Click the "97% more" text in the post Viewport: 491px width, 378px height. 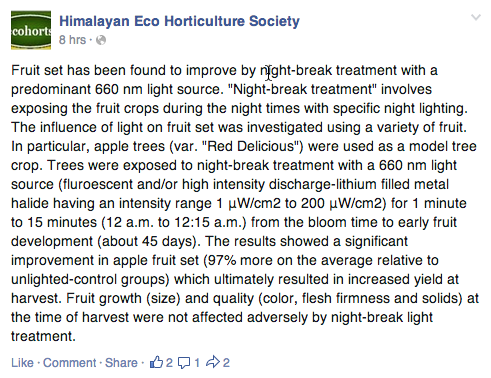click(240, 260)
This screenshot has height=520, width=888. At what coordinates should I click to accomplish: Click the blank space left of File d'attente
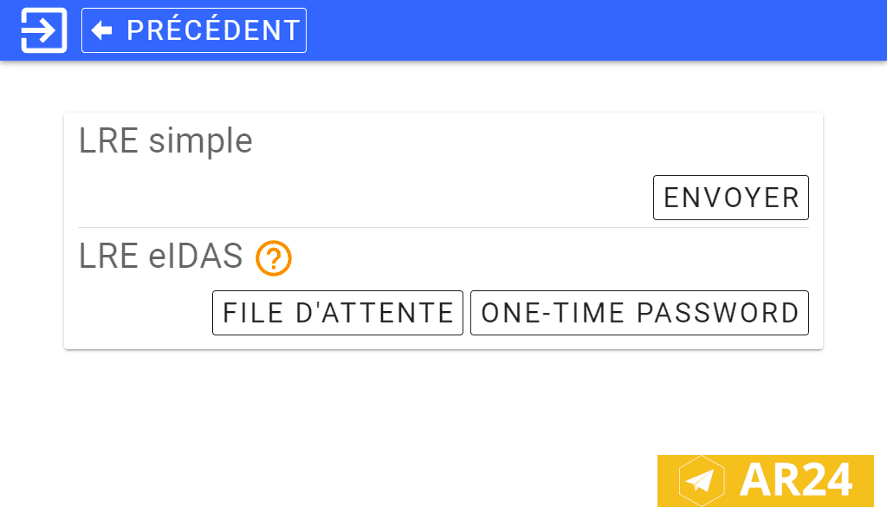tap(140, 313)
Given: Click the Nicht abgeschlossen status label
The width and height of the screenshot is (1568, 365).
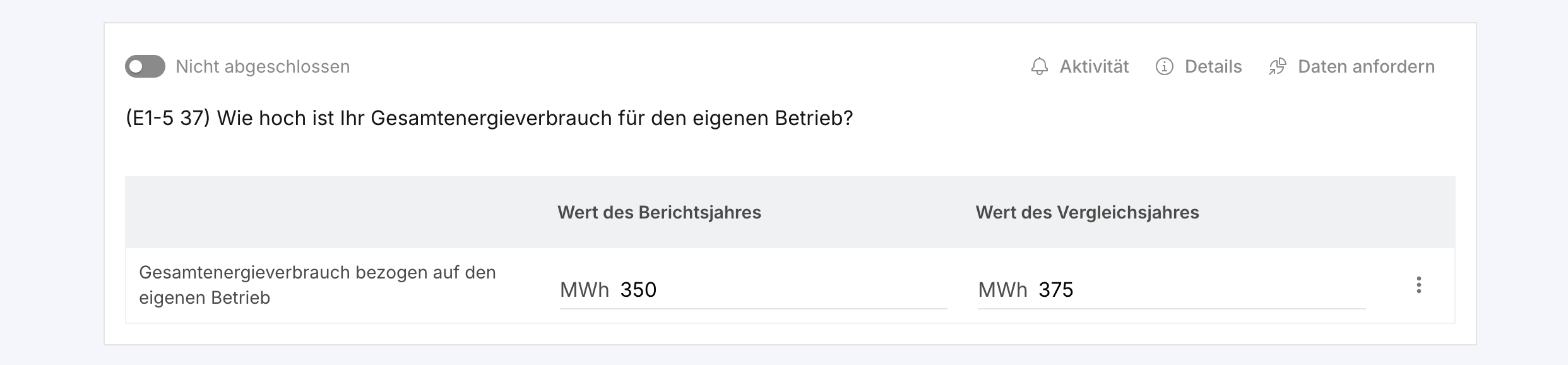Looking at the screenshot, I should pyautogui.click(x=263, y=66).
==*==
TRY IT: Retyping is limited to the line with "Given: Click the" and the lines after it in the material above; give them exactly and leave out the pictures.

TASK RESULT:
Given: Click the Nicht abgeschlossen status label
The width and height of the screenshot is (1568, 365).
Looking at the screenshot, I should pyautogui.click(x=263, y=66).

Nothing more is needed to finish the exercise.